#### WHAT THE TASK REQUIRES:
Leaving all pictures aside, write out the records below precisely as given.

________________

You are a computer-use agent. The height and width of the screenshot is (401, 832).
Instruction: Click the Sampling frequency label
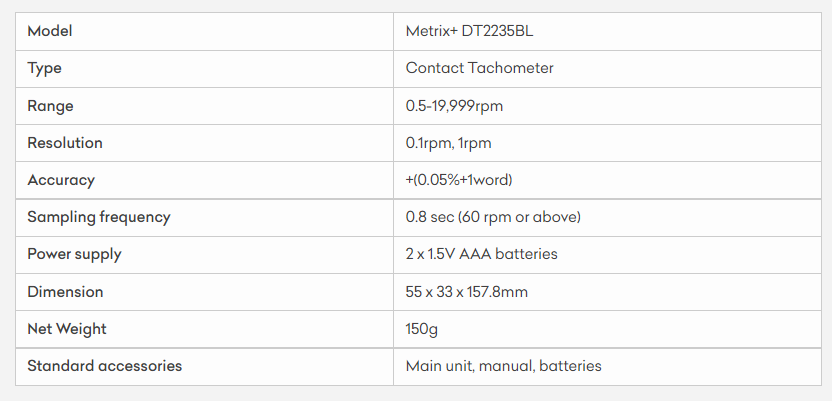coord(99,217)
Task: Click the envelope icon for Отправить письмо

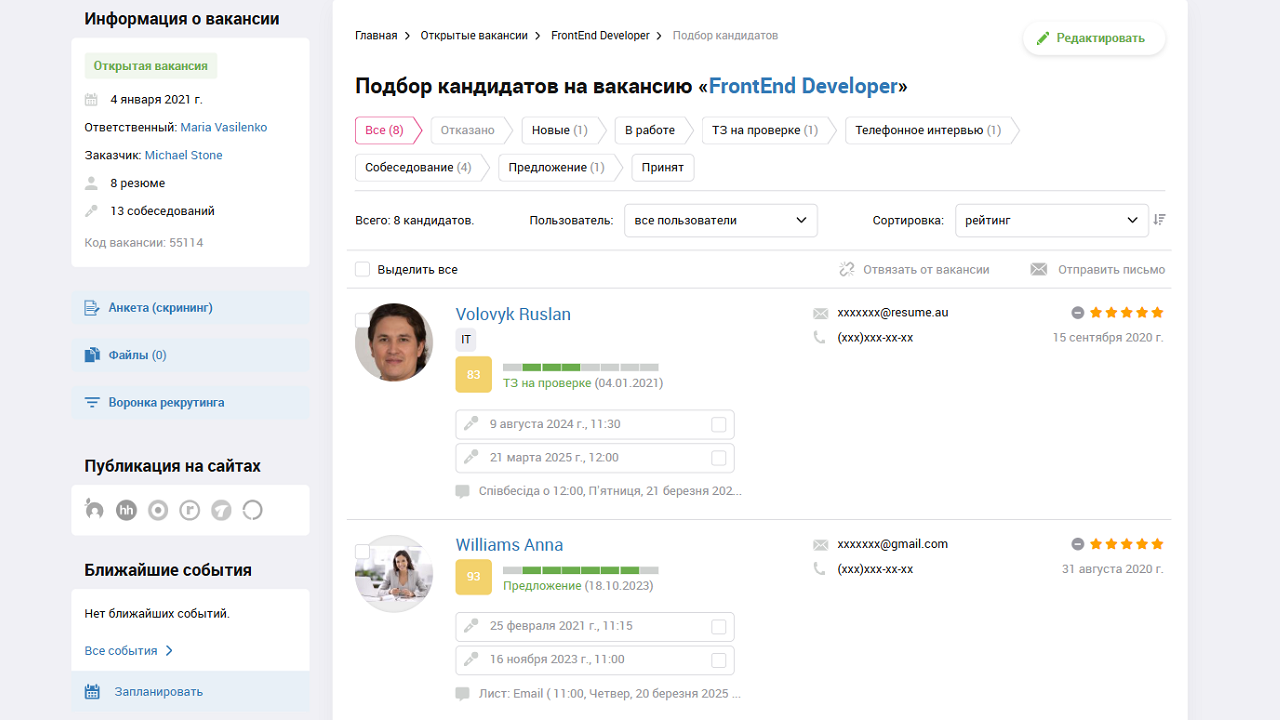Action: pyautogui.click(x=1039, y=269)
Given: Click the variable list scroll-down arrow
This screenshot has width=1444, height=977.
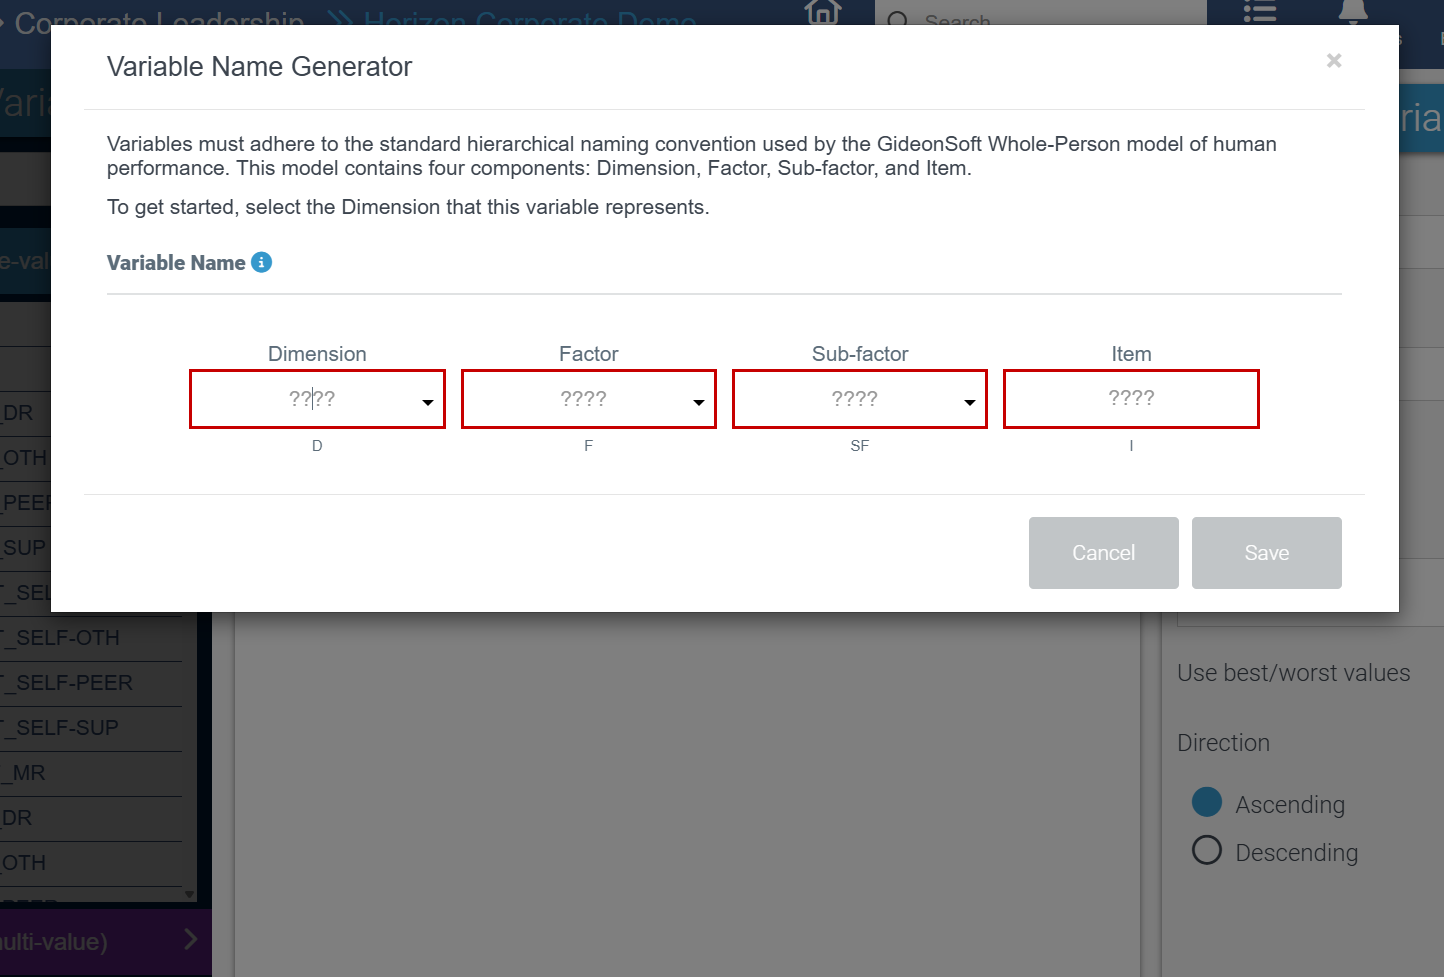Looking at the screenshot, I should pyautogui.click(x=189, y=893).
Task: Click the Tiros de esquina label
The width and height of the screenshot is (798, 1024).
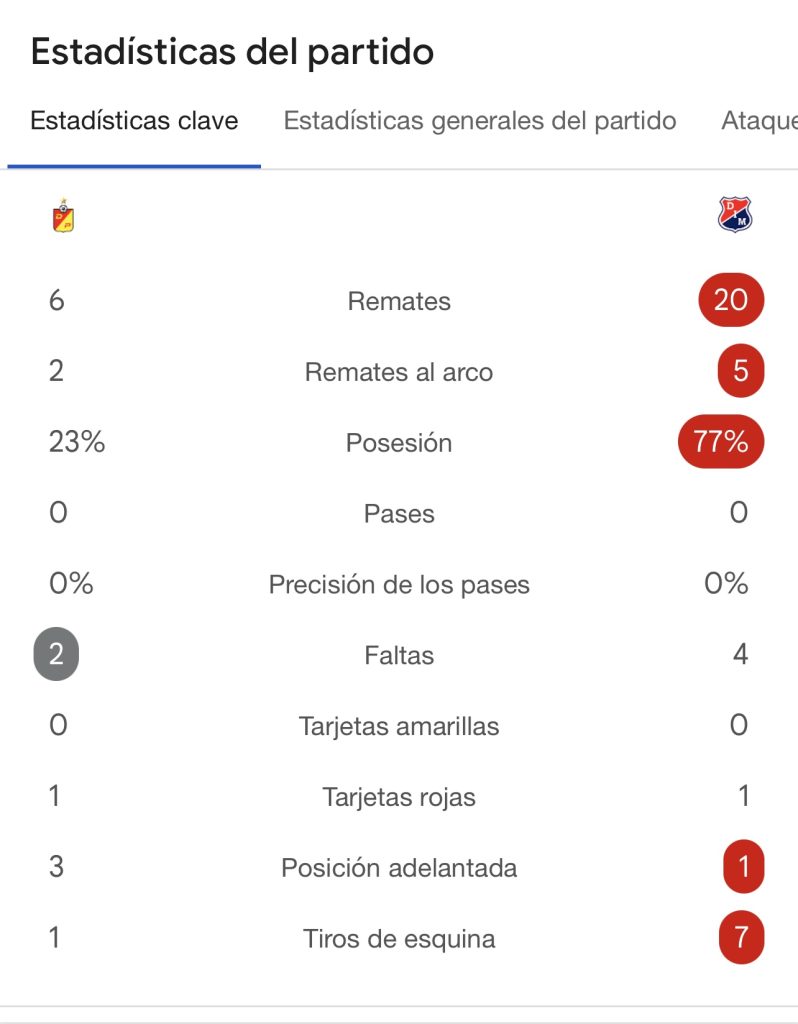Action: pyautogui.click(x=399, y=939)
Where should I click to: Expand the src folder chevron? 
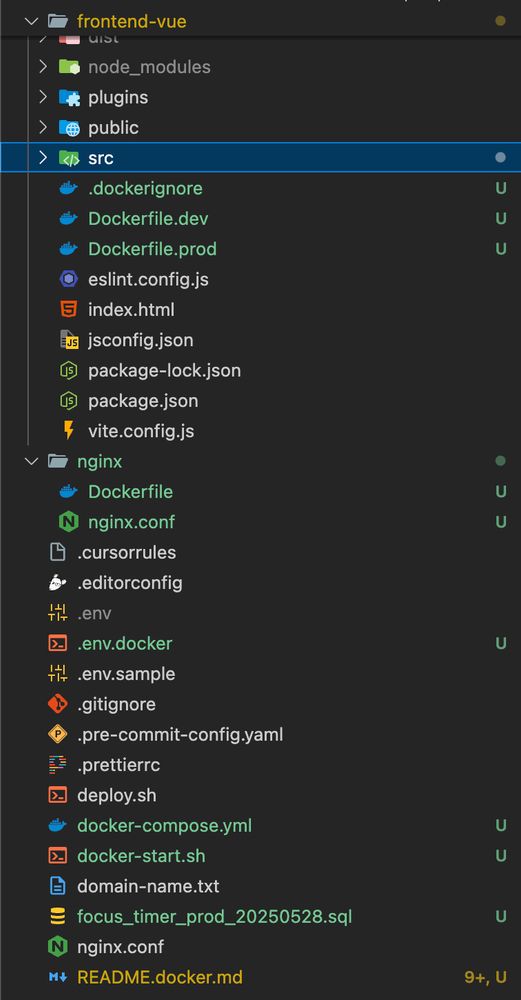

________________

#### EXPECTED OUTPUT:
You are a computer-use agent. The height and width of the screenshot is (401, 832).
Instruction: Click the Sampling frequency label
coord(99,217)
Task: Click the envelope icon for Отправить письмо

Action: pyautogui.click(x=1039, y=269)
Given: Click the variable list scroll-down arrow
This screenshot has width=1444, height=977.
Looking at the screenshot, I should pyautogui.click(x=189, y=893).
Task: Click the Tiros de esquina label
The width and height of the screenshot is (798, 1024).
Action: pyautogui.click(x=399, y=939)
Where should I click to: Expand the src folder chevron? 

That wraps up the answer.